«Mark Mitchell, um informático britânico, comprou um iPhone. Abriu a caixa. ligou-o, começou a brincar com ele. A explorá-lo, como qualquer um de nós faria com uma máquina nova nas mãos. Até que experimentou a câmara fotográfica. E foi aqui que a história dele deixou de ser igual à nossa. Pois Mitchell descobriu que alguém, antes dele, tinha usado o seu telefone para registar meia dúzia de fotografias. No seu telefone por estrear guardavam-se dois retratos de uma rapariga chinesa, envergando uma farda branca com risquinhas cor-de-rosa, numa linha de montagem.
A rapariga ri simplesmente numa fotografia. Noutra, com as duas mãos enluvadas, faz um V de vitória. Nas outras quatro fotografias, apenas a fábrica. A história tornou-se rapidamente conhecida quando "markm49uk" acedeu ao site macrumours.com e revelou a sua surpresa. Num instante a busca foi lançada: quem é esta rapariga? Soube-se que trabalha na FoxConn, uma fábrica em Shenzhen que monta iPhones para a Apple. Os seus responsáveis não quizeram revelar o seu nome, mas adiantaram que as fotografias tinham sido provavelmente um teste do equipamento e, por descuido, não tinham sido apagadas. Acrescentaram que o erro não implicaria qualquer despedimento, pois na verdade era apenas um beautiful mistake.
Um erro que tem de facto qualquer coisa de belo. Não é suposto que nome próprio algum assine uma máquina montada numa fábrica. Quando muito, se dermos com um papelinho com o controlo de qualidade, já chega. Mas ela não é um nome nem um número, é um sorriso. Diz: fui eu que fiz. E, num par de fotografias, toda a revolução industrial ganha um rosto. Faz sentido que cante vitória, pois ela venceu o sistema.
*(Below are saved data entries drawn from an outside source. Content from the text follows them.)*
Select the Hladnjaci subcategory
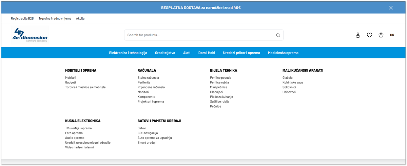The height and width of the screenshot is (166, 407). [x=216, y=92]
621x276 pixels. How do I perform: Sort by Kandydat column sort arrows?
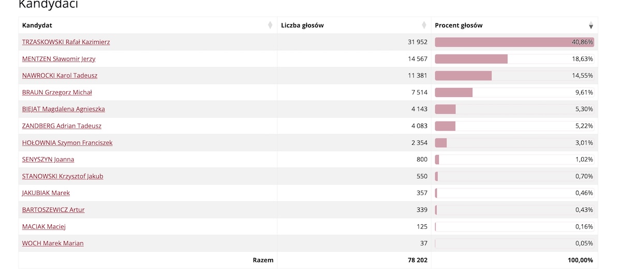click(270, 25)
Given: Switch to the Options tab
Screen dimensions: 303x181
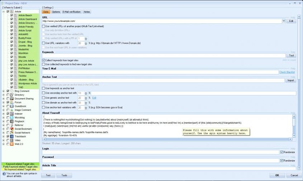Looking at the screenshot, I should [56, 12].
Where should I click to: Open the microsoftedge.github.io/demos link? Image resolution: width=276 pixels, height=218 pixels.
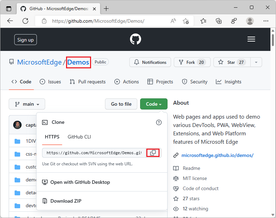point(217,155)
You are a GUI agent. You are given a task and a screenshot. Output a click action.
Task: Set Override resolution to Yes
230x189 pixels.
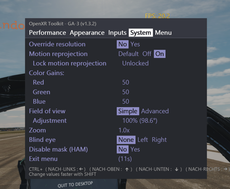(135, 44)
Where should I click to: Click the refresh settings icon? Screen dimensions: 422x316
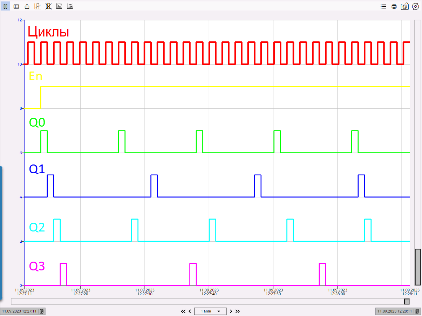(415, 6)
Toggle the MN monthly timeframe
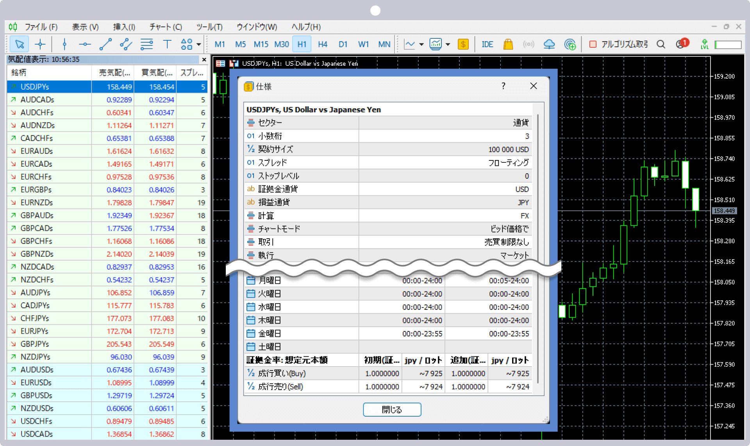Screen dimensions: 750x446 (x=383, y=44)
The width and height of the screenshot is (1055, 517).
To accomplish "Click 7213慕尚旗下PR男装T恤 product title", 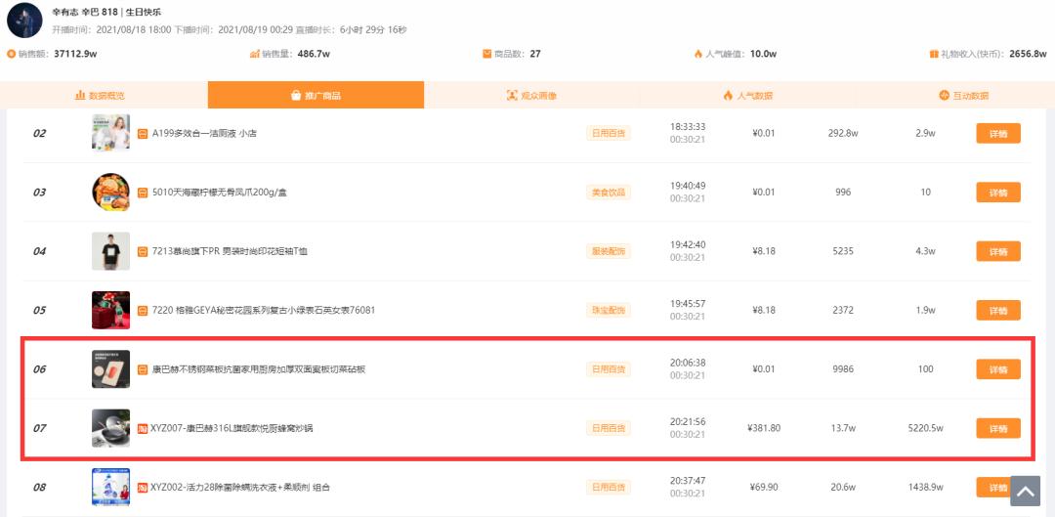I will coord(230,252).
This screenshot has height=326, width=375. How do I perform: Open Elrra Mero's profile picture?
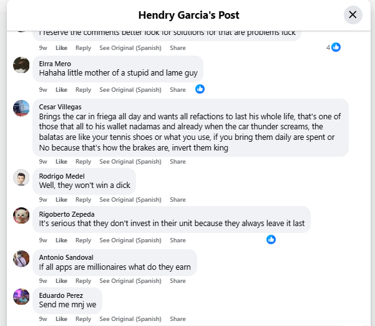[x=22, y=65]
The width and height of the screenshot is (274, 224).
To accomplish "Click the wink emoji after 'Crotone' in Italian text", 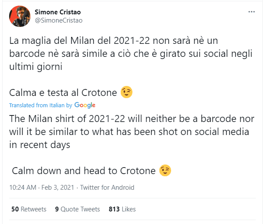I will pyautogui.click(x=127, y=92).
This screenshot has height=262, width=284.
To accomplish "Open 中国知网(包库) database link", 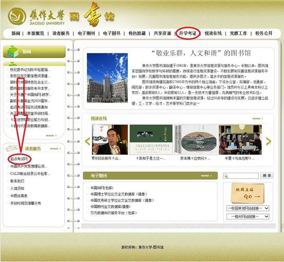I will coord(102,188).
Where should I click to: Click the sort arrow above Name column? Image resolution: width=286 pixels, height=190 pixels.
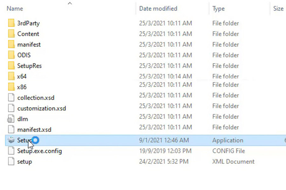70,3
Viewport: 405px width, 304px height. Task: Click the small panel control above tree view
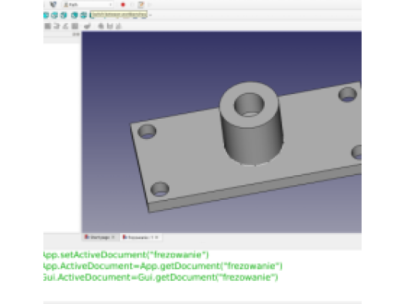pos(75,34)
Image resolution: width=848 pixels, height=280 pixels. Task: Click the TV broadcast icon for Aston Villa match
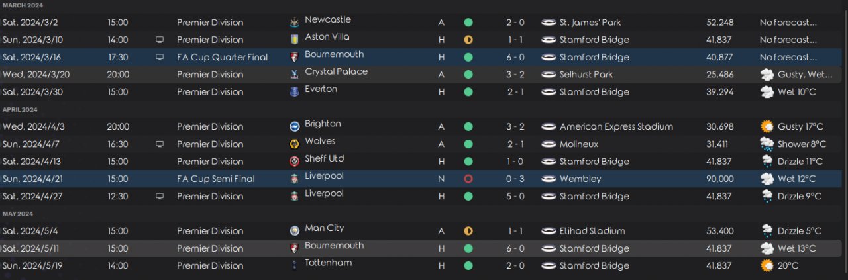pos(159,40)
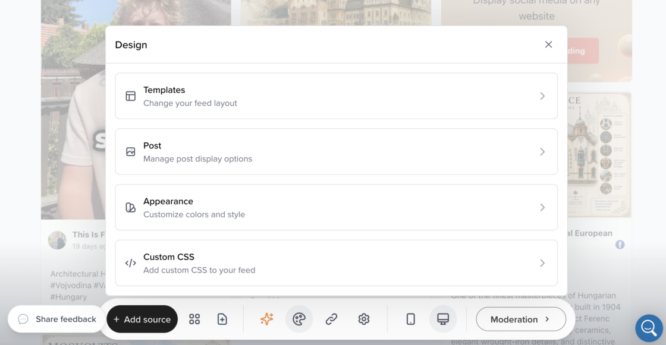
Task: Click the Add source button
Action: click(142, 319)
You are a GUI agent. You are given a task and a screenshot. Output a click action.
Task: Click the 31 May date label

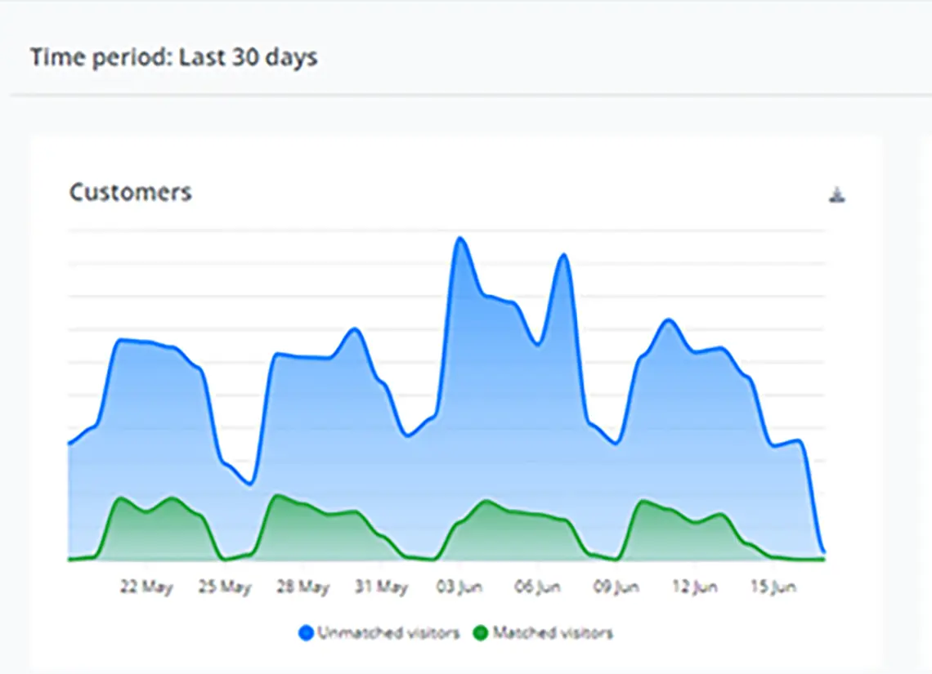point(381,587)
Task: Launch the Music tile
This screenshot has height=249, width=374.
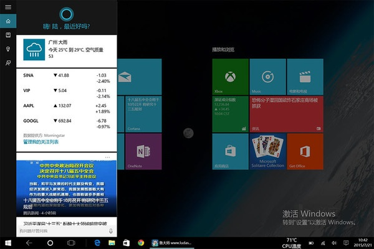Action: tap(267, 77)
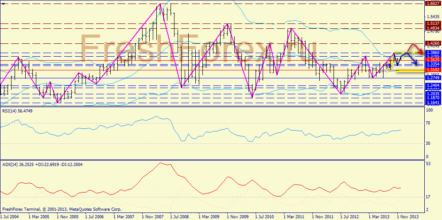Click the 1.3860 blue price label
Viewport: 442px width, 220px height.
432,52
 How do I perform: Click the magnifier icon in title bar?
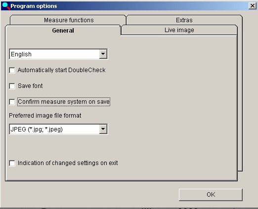[x=6, y=6]
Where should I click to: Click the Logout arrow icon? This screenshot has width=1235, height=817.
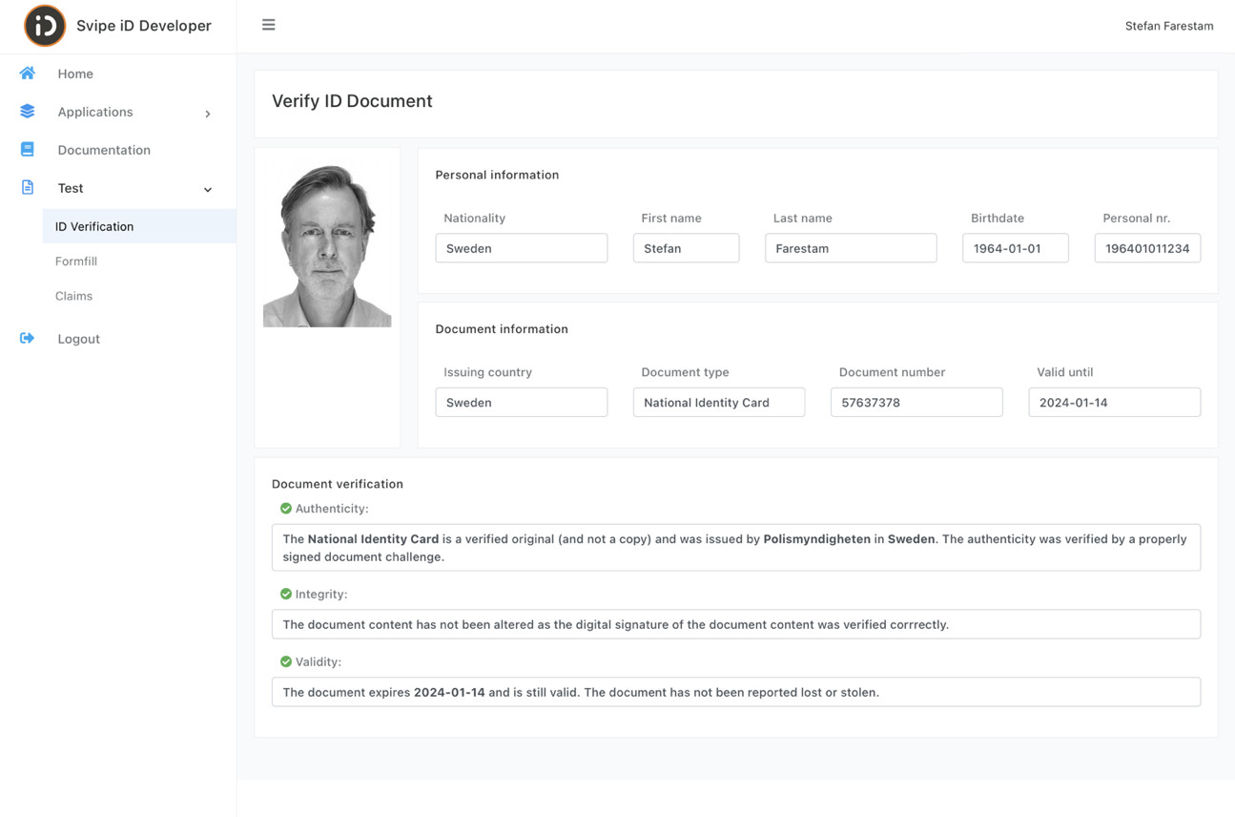27,337
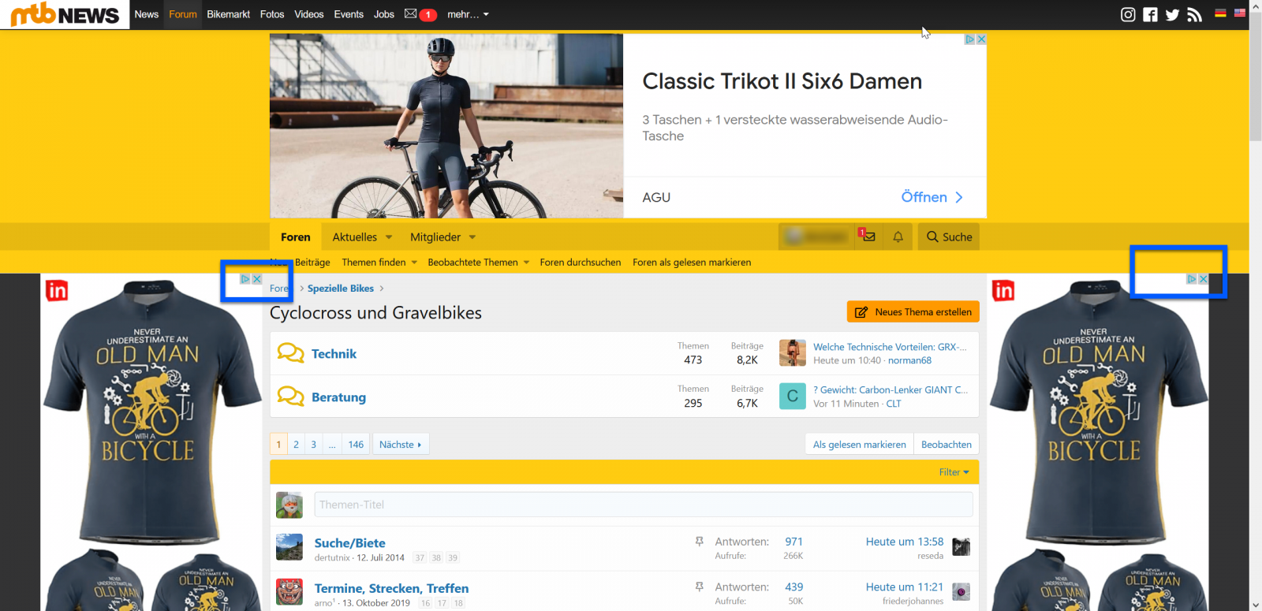Expand the Aktuelles menu arrow

389,237
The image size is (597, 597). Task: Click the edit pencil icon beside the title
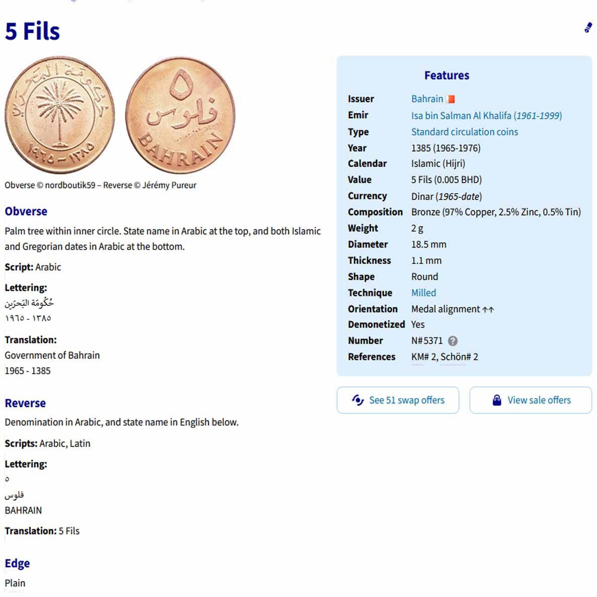(588, 28)
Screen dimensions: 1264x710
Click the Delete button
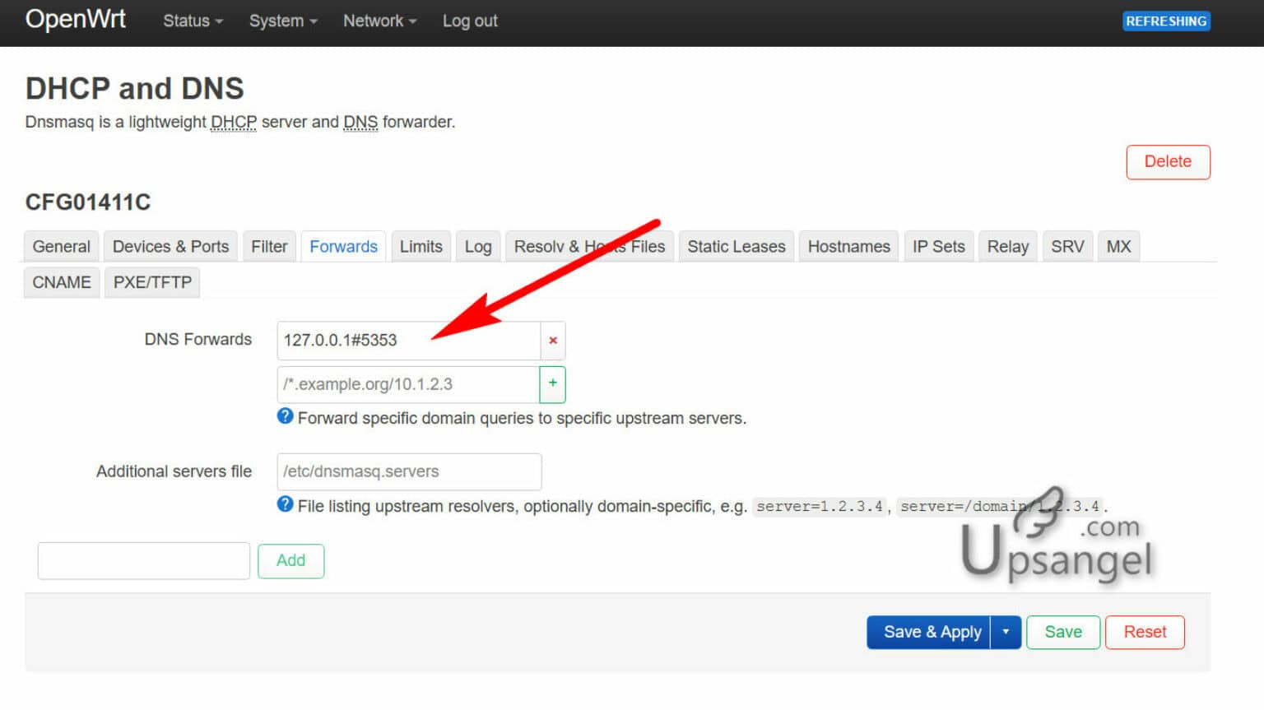1168,161
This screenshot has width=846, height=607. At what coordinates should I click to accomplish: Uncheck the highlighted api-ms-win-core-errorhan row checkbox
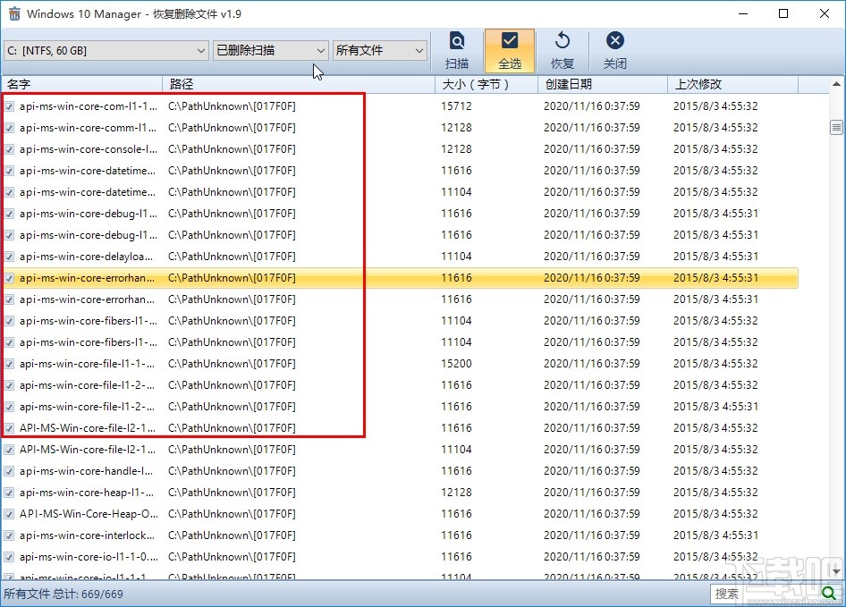[10, 277]
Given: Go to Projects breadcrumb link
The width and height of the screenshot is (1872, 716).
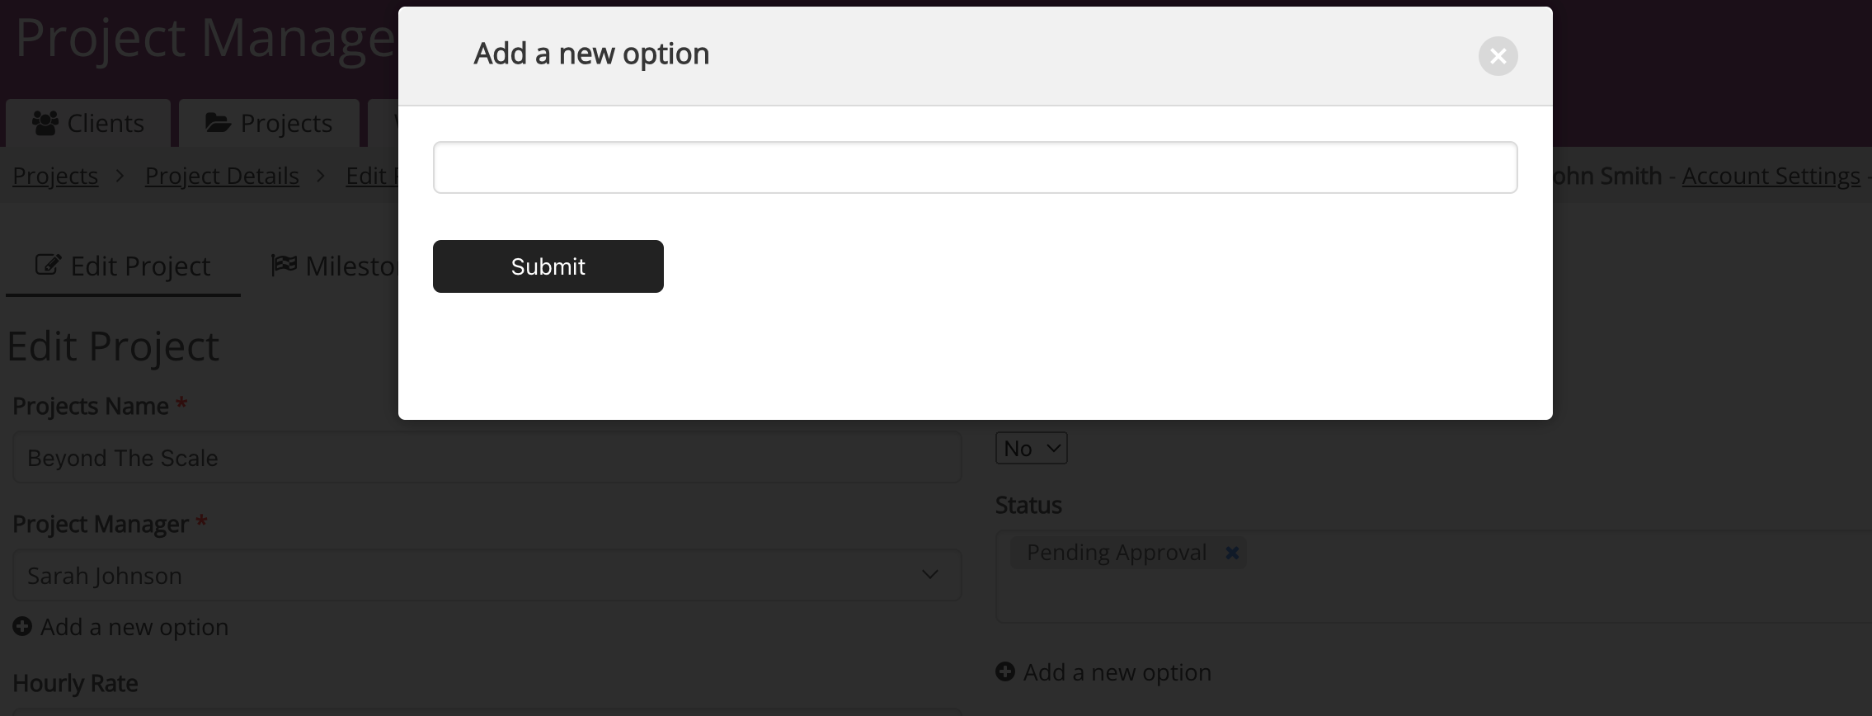Looking at the screenshot, I should coord(55,176).
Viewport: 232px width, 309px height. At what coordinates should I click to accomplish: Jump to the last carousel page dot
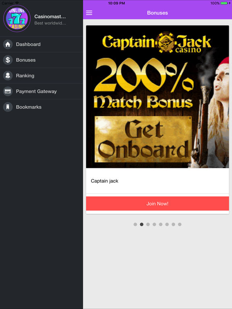point(180,224)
No admirável mundo nosso que já não é novo e por vezes pouco tem para admirar, no qual as máquinas e pessoas tratadas como máquinas nos montam os aparelhos com os quais vivemos, já não há lugar para graças humanas como esta. Parece que só os aparelhos têm direito a exibir as suas gracinhas, as do novo sistema, das novas funções, das últimas tecnologias inventadas certamente por pessoas que adivinhamos engraçadas porque imaginativas mas que nunca saberemos quem são, também elas escondidas para sempre atrás de um único nome, o da marca.
Outra informação interessante que a FoxConn se apressou a comunicar à imprensa é que a rapariga não pretendia ser identificada. Mais, teria ficado tão aflita que a empresa até lhe oferecera um dia de folga para recuperar da emoção. Sorte a dela, pois, segundo um relatório do China Labour Watch, por ali os funcionários não costumam ter mais do que dois dias de folga mensais. Se excepções como esta se tornassem regra, se ao comprarmos um produto nos confrontássemos com o rosto que o fez, talvez isso até não fosse má ideia. Entre crianças a coser sapatos e jovens asiáticas exploradas até ao tutano a empacotar as T-shirts que compramos por quase nada, ficaríamos a conhecer melhor o mundo em que vivemos. Porque para além do packaging e do marketing, lhe víamos o rosto.»